#### [TRY IT]
Which lines in the records below mention the word "orcid"? Copy each one out.

#### [MATERIAL SUPPLIED]

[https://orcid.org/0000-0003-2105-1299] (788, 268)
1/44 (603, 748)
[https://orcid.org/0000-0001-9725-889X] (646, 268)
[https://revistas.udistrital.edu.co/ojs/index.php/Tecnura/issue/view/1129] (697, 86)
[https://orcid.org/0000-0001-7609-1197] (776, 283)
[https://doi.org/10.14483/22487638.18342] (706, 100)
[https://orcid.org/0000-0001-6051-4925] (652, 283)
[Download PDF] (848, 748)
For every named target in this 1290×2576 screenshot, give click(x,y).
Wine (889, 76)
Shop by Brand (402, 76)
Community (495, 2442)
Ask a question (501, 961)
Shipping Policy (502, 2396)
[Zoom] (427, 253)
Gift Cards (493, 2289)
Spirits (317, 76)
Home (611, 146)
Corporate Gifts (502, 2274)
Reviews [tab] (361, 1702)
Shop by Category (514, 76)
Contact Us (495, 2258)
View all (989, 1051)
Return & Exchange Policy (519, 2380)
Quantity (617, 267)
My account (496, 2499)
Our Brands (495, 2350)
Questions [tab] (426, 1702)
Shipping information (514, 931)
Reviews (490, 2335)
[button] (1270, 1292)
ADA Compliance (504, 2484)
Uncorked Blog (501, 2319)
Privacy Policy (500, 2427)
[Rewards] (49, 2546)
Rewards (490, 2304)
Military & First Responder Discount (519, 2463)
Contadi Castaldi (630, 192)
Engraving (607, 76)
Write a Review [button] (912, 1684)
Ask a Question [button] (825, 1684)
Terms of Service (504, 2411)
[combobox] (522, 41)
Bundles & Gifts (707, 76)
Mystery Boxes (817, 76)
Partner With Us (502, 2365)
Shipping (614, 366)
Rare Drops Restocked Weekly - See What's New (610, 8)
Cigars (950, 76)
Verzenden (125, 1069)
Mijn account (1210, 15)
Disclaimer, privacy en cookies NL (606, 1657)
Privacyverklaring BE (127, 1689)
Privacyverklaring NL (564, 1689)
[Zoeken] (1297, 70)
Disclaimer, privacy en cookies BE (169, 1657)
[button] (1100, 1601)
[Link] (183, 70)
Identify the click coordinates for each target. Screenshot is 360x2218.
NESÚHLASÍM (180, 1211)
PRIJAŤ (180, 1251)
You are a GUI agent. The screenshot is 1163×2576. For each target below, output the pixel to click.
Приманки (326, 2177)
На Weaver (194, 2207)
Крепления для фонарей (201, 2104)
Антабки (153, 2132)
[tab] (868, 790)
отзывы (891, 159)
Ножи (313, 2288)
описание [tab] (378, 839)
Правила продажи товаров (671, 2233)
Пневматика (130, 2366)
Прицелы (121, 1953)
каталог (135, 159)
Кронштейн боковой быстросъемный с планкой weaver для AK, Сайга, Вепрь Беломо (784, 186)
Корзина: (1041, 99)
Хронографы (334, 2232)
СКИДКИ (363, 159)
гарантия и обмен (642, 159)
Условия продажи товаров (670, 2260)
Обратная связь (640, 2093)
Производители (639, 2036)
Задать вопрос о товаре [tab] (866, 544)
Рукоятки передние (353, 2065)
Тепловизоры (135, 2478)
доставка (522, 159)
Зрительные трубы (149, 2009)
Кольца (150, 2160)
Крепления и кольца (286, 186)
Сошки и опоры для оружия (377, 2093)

#### [THE COMPLETED TASK]
[https://orcid.org/0000-0003-2105-1299] (788, 268)
[https://orcid.org/0000-0001-9725-889X] (646, 268)
[https://orcid.org/0000-0001-7609-1197] (776, 283)
[https://orcid.org/0000-0001-6051-4925] (652, 283)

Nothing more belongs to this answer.